They dont have kids because they are spoiled, rich and selfish living in modern affluent countries and dont have real problems. Think I'm wrong. Then why is it that some of the poorest and toughest places have growing populations, and the wealthy ones have declining ones.

Your not having kids cause your living in fucking ratopia and pretending that the world is hard. https://www.atlasobscura.com/articles/the-doomed-mouse-utopi...

Poor people are built differently, e.g. often afflicted by superstition/religion. This cultural narrative is a psychosocial adaptation to a high death rate to induce survival of the population. It often includes niceties such as coercion or violence.

With high (educational) wealth come increased and more abstract insights into our condition and world, higher ambitions and standards. Everyone would be disturbed by a proximal looming threat, but only with more advanced knowledge you can increase your mind's field of vision to places and times that are further away.

E.g. everyone knows the fossil fuel party must end soon. The only hope is supposed innovation that may or may not happen and might even bring existential risk itself. And even then we'll have to live with the knowledge that we have extinguished or prevented trillions of other life forms through no fault of their own in not even 200 years. Not even to speak of the human suffering that is baked in. We're just waiting for it to unfold.

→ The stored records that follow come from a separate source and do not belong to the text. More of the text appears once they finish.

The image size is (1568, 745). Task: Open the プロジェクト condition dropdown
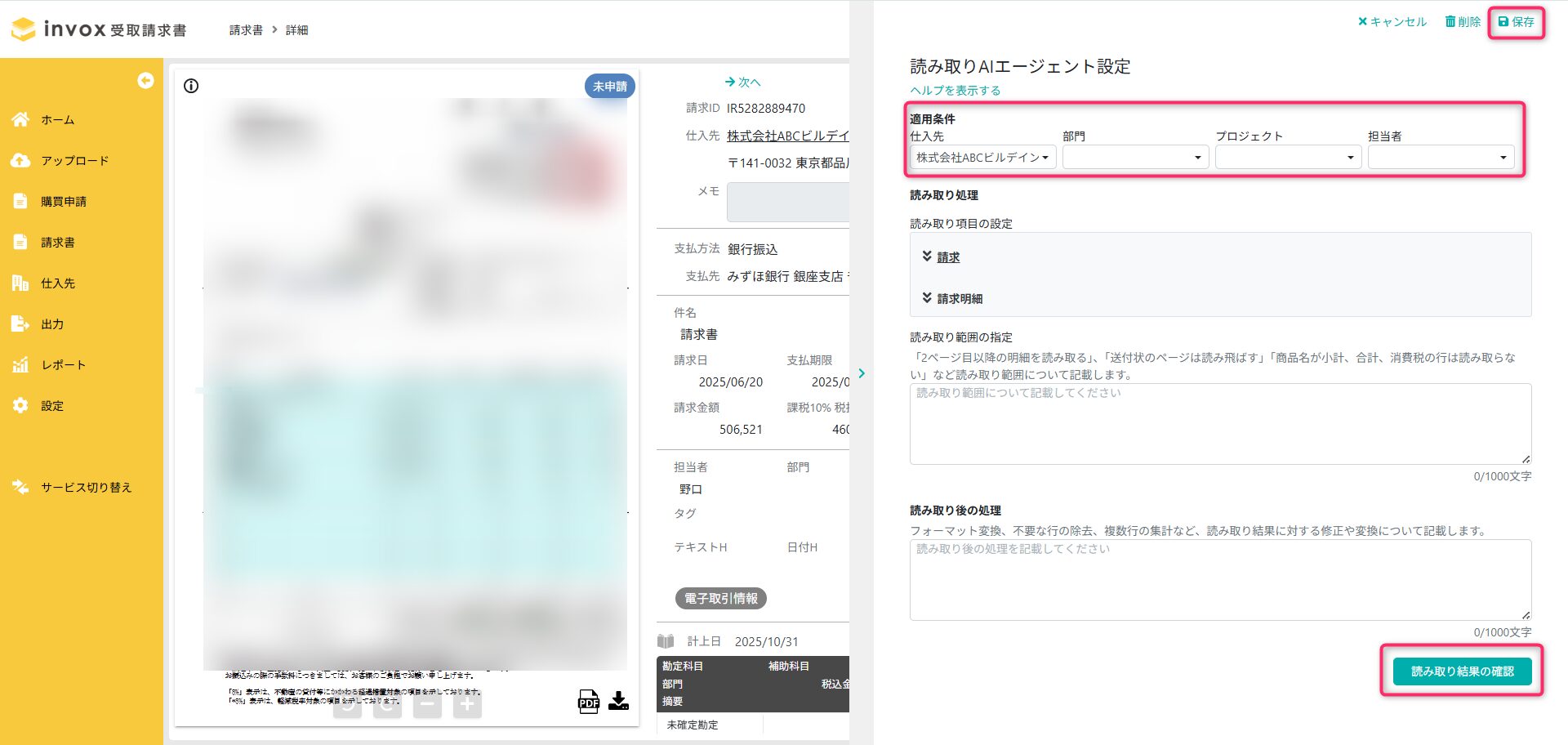point(1288,157)
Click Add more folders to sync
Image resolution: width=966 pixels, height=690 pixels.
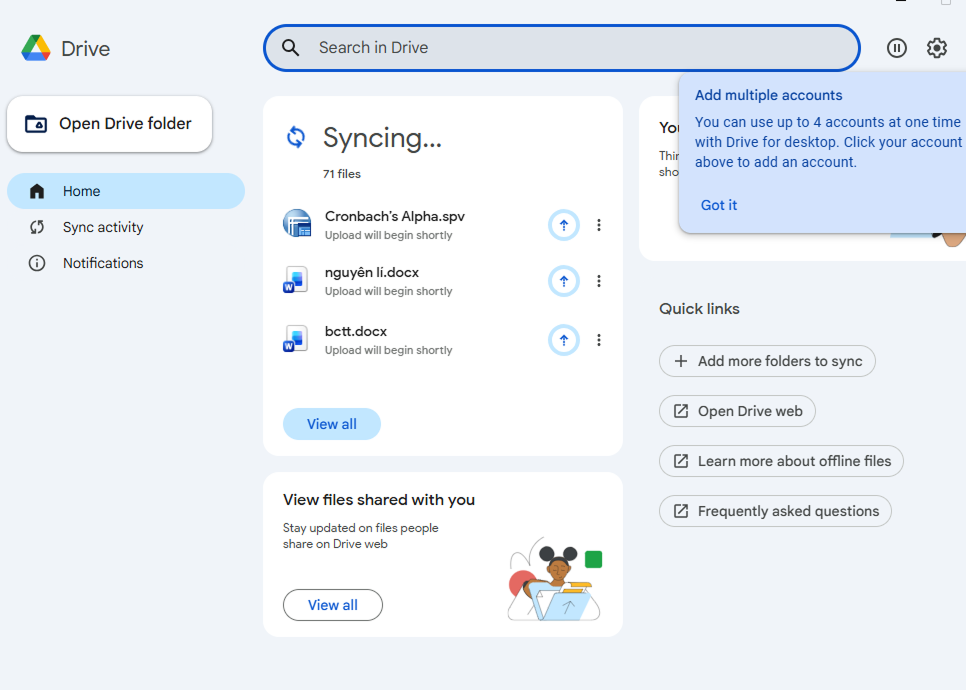pyautogui.click(x=767, y=361)
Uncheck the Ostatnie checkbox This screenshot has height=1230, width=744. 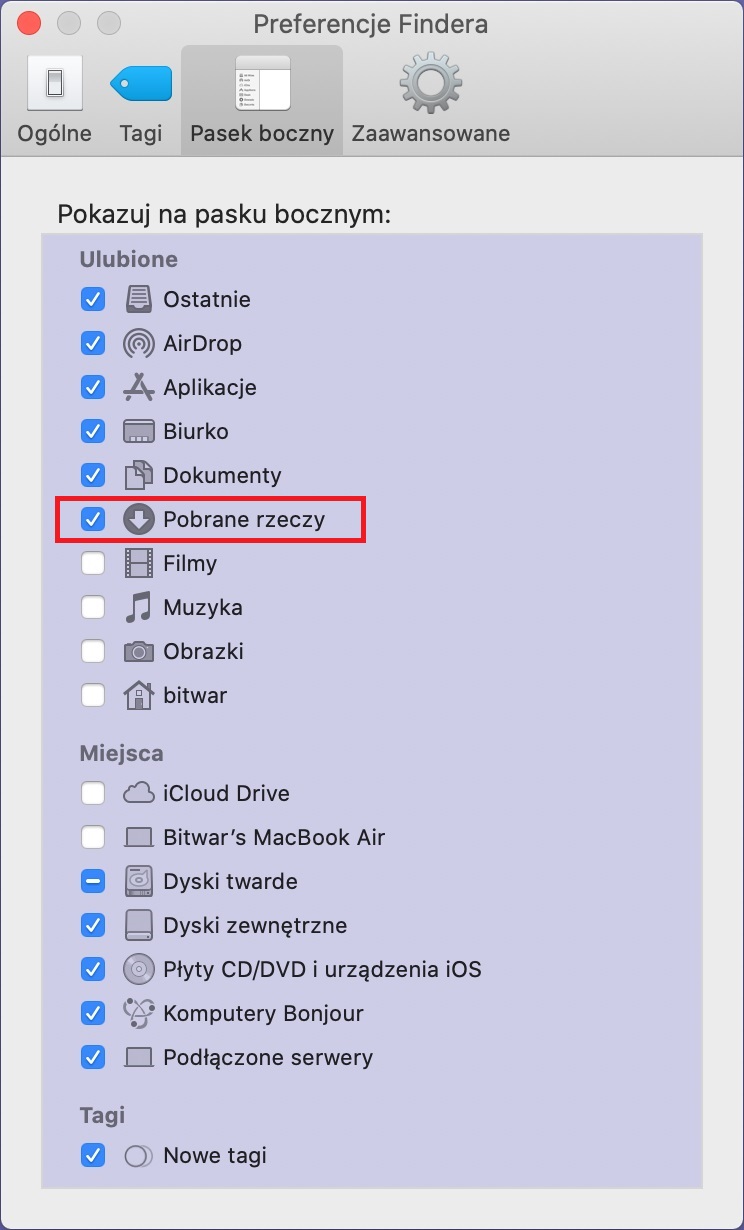(93, 300)
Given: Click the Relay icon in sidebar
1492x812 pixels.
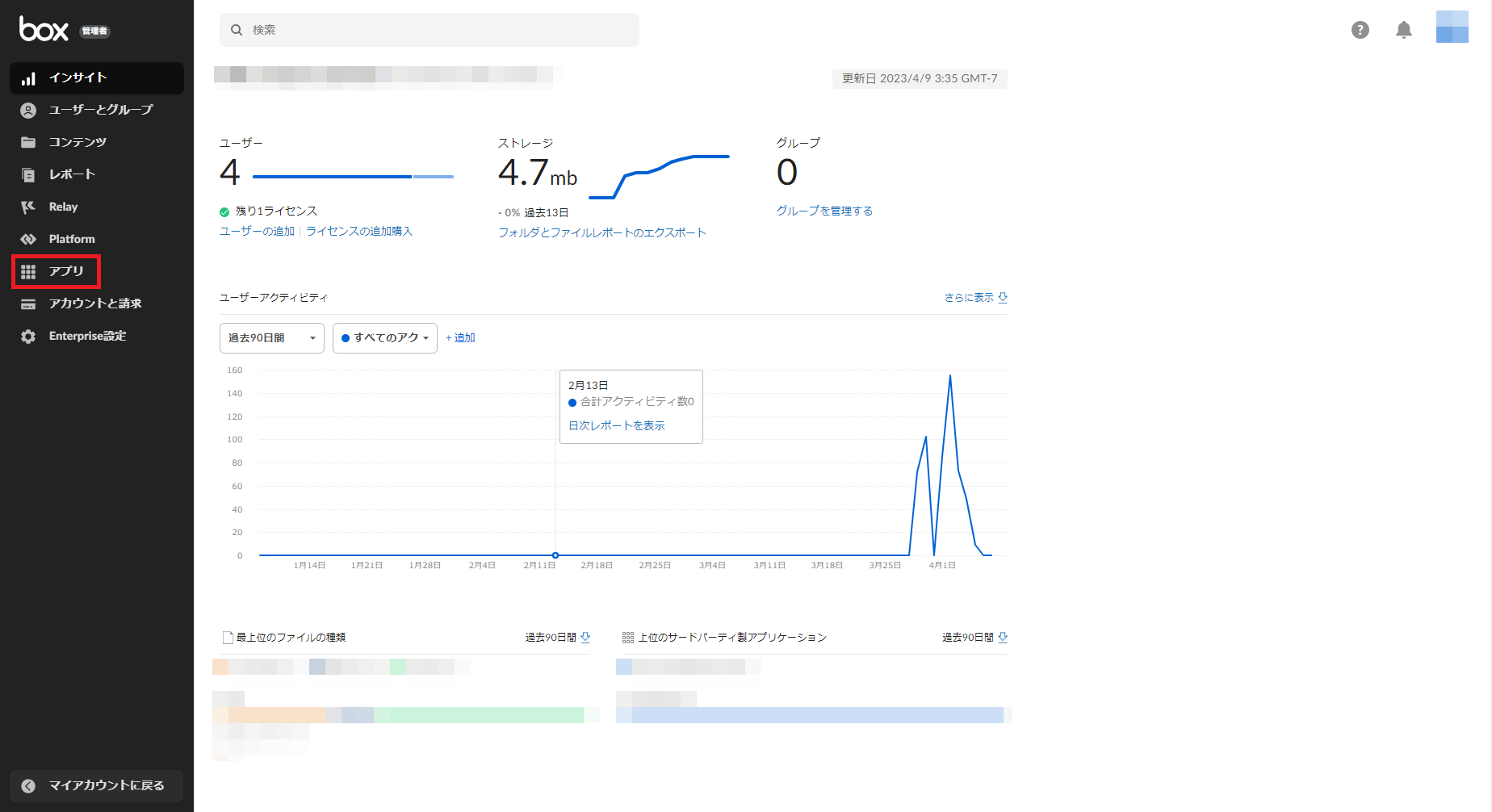Looking at the screenshot, I should (x=28, y=207).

Whether this disturbs you or not depends on your psychological profile. But the point remains that the modern thought and mood space is vastly more complex than it was in simpler times.

Except ratopia tells a whole OTHER story.

Ratopia has no poverty, no education, no environmental concerns. It's just space and abundance... the population peaks and then declines.

It makes a very clear point that lacking struggle, populations decline.

> It makes a very clear point that lacking struggle, populations decline.

In mice in the setting of the experiment.

It's not clear at all that this applies so easily to our situation. You can probably fill a library or two with research on this though.

To some significant degree, want and hardship create motivation. If we (vaguely specified) aren't distracted by that, we start noticing hardship and want elsewhere, e.g in our cushy lives.

Life for our great-great-grandparents sucked much worse on absolute measures than for us. They didn't say "this sucks, let's die" and they also needed children to support them. Wealthier societies with a social safety net downplay the need for children in the family.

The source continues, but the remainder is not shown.